The data are to be restated in full, exactly as presented.

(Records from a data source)
>>

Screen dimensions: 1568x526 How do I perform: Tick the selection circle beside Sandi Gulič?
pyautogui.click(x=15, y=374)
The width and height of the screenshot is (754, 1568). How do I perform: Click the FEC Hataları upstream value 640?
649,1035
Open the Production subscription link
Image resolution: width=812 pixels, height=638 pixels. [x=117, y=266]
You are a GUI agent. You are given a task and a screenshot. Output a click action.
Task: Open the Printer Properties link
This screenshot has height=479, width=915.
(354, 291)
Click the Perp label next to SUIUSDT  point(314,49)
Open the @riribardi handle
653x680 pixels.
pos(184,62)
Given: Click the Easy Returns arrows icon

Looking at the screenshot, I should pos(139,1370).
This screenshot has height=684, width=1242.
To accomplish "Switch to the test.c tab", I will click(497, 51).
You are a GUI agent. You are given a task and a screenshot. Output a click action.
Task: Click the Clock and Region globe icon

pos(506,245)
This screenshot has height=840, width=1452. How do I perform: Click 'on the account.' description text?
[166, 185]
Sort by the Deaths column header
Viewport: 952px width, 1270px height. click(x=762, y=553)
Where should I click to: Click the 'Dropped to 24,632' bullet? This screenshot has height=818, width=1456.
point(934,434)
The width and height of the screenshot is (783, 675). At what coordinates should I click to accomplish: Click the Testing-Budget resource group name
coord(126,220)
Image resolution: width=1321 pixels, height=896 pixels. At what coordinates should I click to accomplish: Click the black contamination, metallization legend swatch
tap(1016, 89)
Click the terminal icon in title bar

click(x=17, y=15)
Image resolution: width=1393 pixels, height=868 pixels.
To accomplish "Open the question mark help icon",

<<

* _PROBLEM SOLUTION_
Screen dimensions: 1568x526 How do I perform: Tick the selection circle beside Sandi Gulič?
pyautogui.click(x=15, y=374)
The width and height of the screenshot is (754, 1568). How do I perform: Click the FEC Hataları upstream value 640?
649,1035
Open the Production subscription link
Image resolution: width=812 pixels, height=638 pixels. [x=117, y=266]
You are a GUI agent. You are given a task and a screenshot. Output a click action.
Task: Open the Printer Properties link
This screenshot has height=479, width=915.
(354, 291)
Click the Perp label next to SUIUSDT  point(314,49)
Open the @riribardi handle
653x680 pixels.
pos(184,62)
Given: Click the Easy Returns arrows icon

Looking at the screenshot, I should pos(139,1370).
This screenshot has height=684, width=1242.
To accomplish "Switch to the test.c tab", I will click(497, 51).
You are a GUI agent. You are given a task and a screenshot. Output a click action.
Task: Click the Clock and Region globe icon

pos(506,245)
This screenshot has height=840, width=1452. How do I perform: Click 'on the account.' description text?
[166, 185]
Sort by the Deaths column header
Viewport: 952px width, 1270px height. click(x=762, y=553)
Where should I click to: Click the 'Dropped to 24,632' bullet? This screenshot has height=818, width=1456.
point(934,434)
The width and height of the screenshot is (783, 675). At what coordinates should I click to accomplish: Click the Testing-Budget resource group name
coord(126,220)
Image resolution: width=1321 pixels, height=896 pixels. At what coordinates should I click to accomplish: Click the black contamination, metallization legend swatch
tap(1016, 89)
Click the terminal icon in title bar

click(x=17, y=15)
Image resolution: width=1393 pixels, height=868 pixels.
To accomplish "Open the question mark help icon",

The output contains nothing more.